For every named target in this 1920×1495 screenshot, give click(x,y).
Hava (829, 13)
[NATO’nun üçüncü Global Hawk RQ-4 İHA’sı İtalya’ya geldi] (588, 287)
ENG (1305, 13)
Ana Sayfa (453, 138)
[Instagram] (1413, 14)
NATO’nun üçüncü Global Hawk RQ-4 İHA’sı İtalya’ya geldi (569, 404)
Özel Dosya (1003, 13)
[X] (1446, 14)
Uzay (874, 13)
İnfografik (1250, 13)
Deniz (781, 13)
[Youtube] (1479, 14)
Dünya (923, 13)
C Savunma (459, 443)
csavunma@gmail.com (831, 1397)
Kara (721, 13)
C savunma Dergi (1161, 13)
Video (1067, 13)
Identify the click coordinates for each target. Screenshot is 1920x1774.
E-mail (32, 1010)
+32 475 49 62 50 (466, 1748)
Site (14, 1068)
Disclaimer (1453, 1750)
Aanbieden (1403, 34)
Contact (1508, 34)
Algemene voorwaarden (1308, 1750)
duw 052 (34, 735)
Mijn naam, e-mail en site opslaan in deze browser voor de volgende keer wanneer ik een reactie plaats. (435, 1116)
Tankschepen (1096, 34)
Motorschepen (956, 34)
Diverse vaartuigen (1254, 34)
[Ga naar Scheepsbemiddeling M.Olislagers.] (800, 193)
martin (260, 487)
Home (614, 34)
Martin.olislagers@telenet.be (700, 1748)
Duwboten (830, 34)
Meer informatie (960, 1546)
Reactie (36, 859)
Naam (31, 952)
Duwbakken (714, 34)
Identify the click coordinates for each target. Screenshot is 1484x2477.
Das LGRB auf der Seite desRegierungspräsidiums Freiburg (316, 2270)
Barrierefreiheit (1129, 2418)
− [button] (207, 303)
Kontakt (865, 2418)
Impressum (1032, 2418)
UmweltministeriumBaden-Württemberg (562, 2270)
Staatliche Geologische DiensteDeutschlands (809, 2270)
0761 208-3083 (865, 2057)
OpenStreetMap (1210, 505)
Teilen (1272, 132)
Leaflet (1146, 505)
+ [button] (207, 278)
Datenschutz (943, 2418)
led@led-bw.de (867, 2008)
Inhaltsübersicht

--------------------

**The task**
In the records above, find the lines containing "each" and copy them.

**Response to the task**
Identify the click coordinates for each target. Screenshot is 1920x1774.
Identify the click coordinates for each target. Screenshot is 1484x2477.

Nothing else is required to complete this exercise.